Was der Beschwerdeführer im Urteil 6B_433/2024 vom 4. September 2024 dagegen vorbringt verfängt gemäss Bundesgericht nicht:

«Im Einzelnen macht er geltend, als er an der Berufungsverhandlung das Plädoyer verlesen habe, sei er vom Vorsitzenden unterbrochen worden, weil sich seine Ausführungen wiederholt hätten. Der Vorsitzende habe vorgeschlagen, dass er auf das Verlesen verzichte und das Plädoyer lediglich zu den Akten reiche. Offensichtlich habe das Richtergremium in Abwesenheit der Staatsanwaltschaft und der Privatklägerschaft „nicht sonderlich Lust auf die Berufungsverhandlung [gehabt] und darauf, sich die berechtigten Rügen des Beschuldigten anzuhören“. Damit legt der Beschwerdeführer nicht dar, weshalb die Bemessung seines Honorars willkürlich sein sollte. Im Gegenteil zeigt er auf, dass die Vorinstanz seine Ausführungen bereits an der Berufungsverhandlung als redundant und ausschweifend wahrnahm.» (E.2.3.1).

- **Bereitgestellte Einträge**:
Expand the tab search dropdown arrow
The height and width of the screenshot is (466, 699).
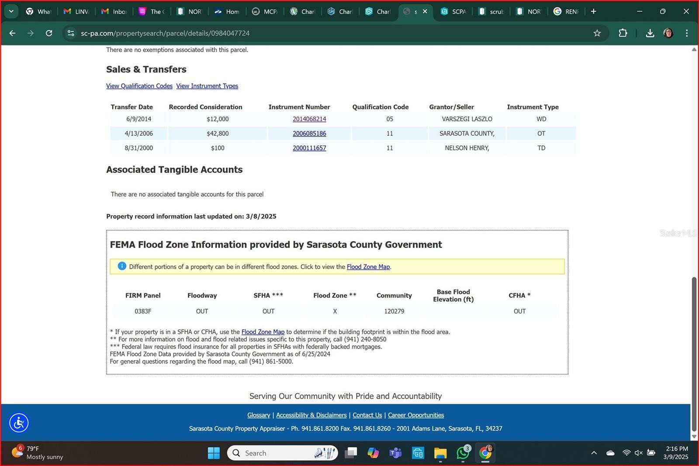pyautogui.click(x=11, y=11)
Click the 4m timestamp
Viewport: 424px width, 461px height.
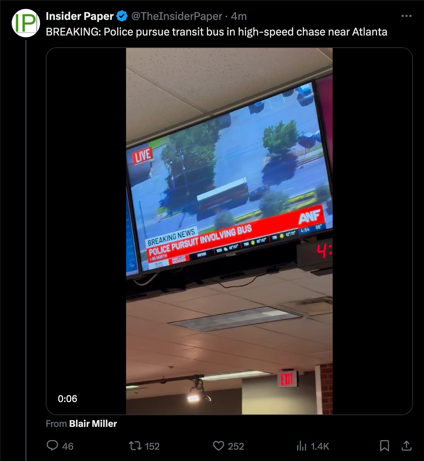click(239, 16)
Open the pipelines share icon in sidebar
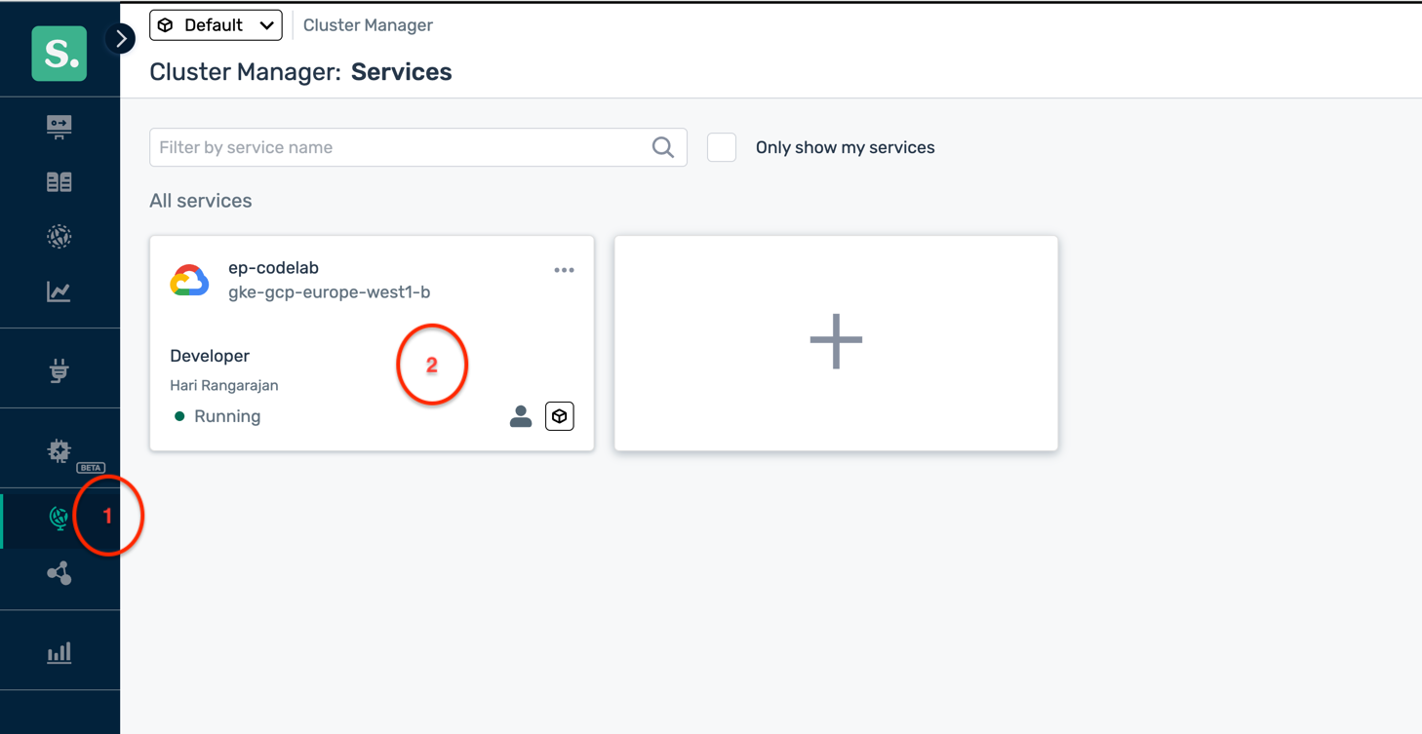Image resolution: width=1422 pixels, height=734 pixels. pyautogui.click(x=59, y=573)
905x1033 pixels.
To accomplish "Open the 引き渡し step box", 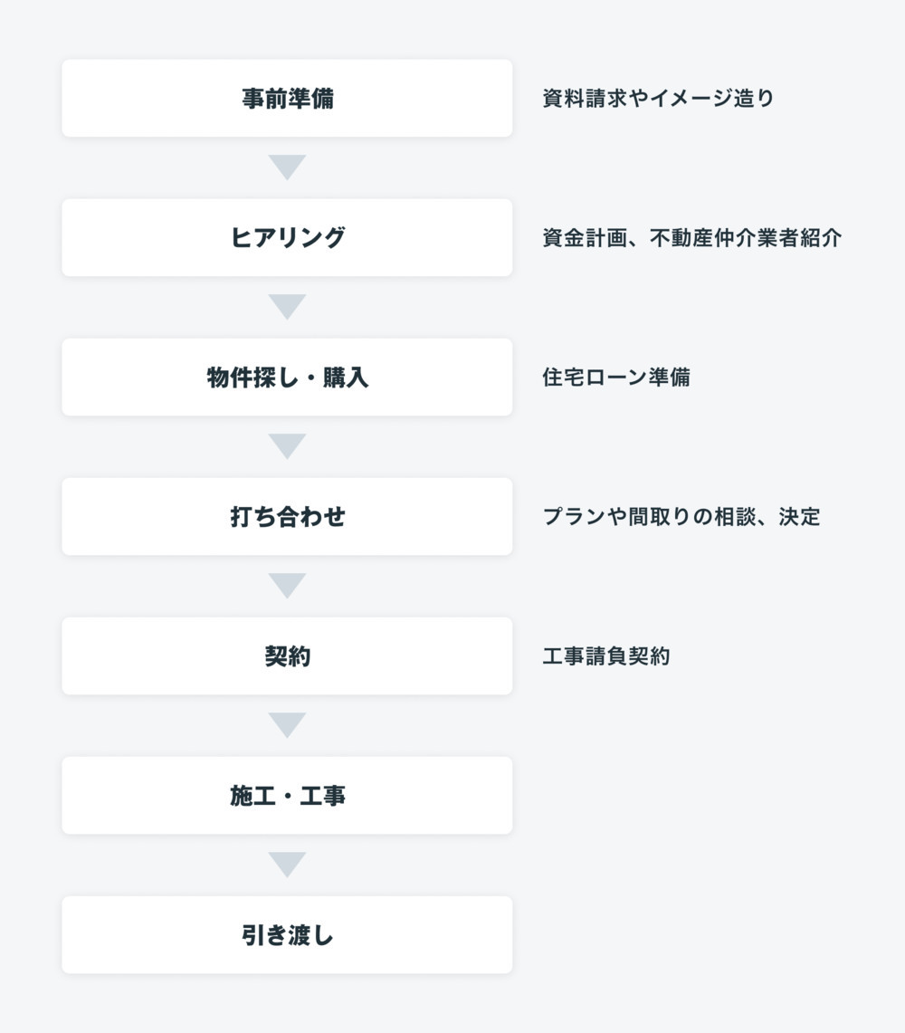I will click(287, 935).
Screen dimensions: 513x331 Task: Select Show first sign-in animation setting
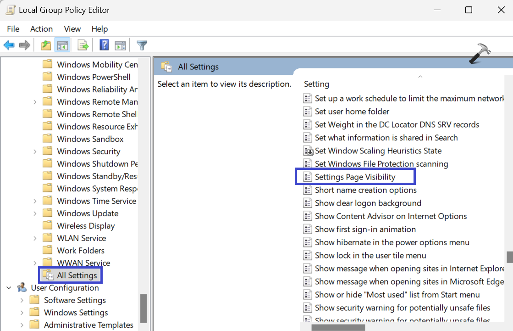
* * *
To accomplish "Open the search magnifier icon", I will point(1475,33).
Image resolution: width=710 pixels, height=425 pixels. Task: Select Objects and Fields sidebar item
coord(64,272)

- **Aufgabe A**:
Beantworten Sie anhand des Textauszugs zum Urteil 6B_433/2024 die folgenden Fragen:
(i) Von welchem Datum ist das Urteil 6B_433/2024?
(ii) Was schlug der Vorsitzende dem Beschwerdeführer vor, nachdem er ihn beim Verlesen des Plädoyers unterbrochen hatte?
(iii) Wie nahm die Vorinstanz die Ausführungen des Beschwerdeführers nach dem Bundesgericht bereits an der Berufungsverhandlung wahr?
- **Aufgabe B**: Setzen Sie den Textauszug zum Urteil 6B_433/2024 im Anschluss an seinen letzten Satz fort.

- **Antwort A**:
(i) Vom 4. September 2024.
(ii) Er solle auf das Verlesen verzichten und das Plädoyer lediglich zu den Akten reichen.
(iii) Als redundant und ausschweifend.

- **Antwort B**:
«Die Ausführungen des Beschwerdeführers erschöpfen sich über weite Strecken in einer unzulässigen appellatorischen Kritik am angefochtenen Entscheid. So trägt er beispielsweise vor, dass die Vorinstanz offensichtlich der Auffassung sei, „der Fall des Beschuldigten sei derart klar und es sei somit derart obsolet, diesen zu verteidigen, dass der Beschwerdeführer sich jegliche Argumente, zumindest jedoch rund 2/3 davon, sparen konnte oder hätte sparen sollen“. Dies könne nicht der Ernst der Vorinstanz sein. Damit legt der Beschwerdeführer keine Willkür dar. Gleiches gilt, wenn er vorträgt, das erstinstanzliche Urteil umfasse 200 Seiten, zumal es nicht nur den von ihm vertretenen Beschuldigten betraf, sondern auch dessen Ehefrau und dessen Bruder. Weiter trägt der Beschwerdeführer vor, er sei wohl der einzige gewesen, der alle Observationsvideos des Beschuldigten geschaut habe. Denn es dürfe „mit gutem Grund in Frage gestellt werden, ob […] irgendjemand bei der Staatsanwaltschaft, der ersten Instanz oder der Vorinstanz überhaupt jemals alle Videos oder auch nur einen (grösseren) Teil davon gesehen und überprüft [habe]“. Der Beschwerdeführer selbst trägt vor, bereits die Erstinstanz habe ausgeführt, eine stichprobenweise Durchsicht der Observationsvideos hätte ausgereicht. Auch diesbezüglich legt er nicht ansatzweise dar, weshalb die Vorinstanz bei der Bemessung seines Honorars in Willkür verfallen sein sollte. Mit ihrer schlüssigen Begründung setzt er sich nicht hinreichend auseinander.» (E.2.3.2).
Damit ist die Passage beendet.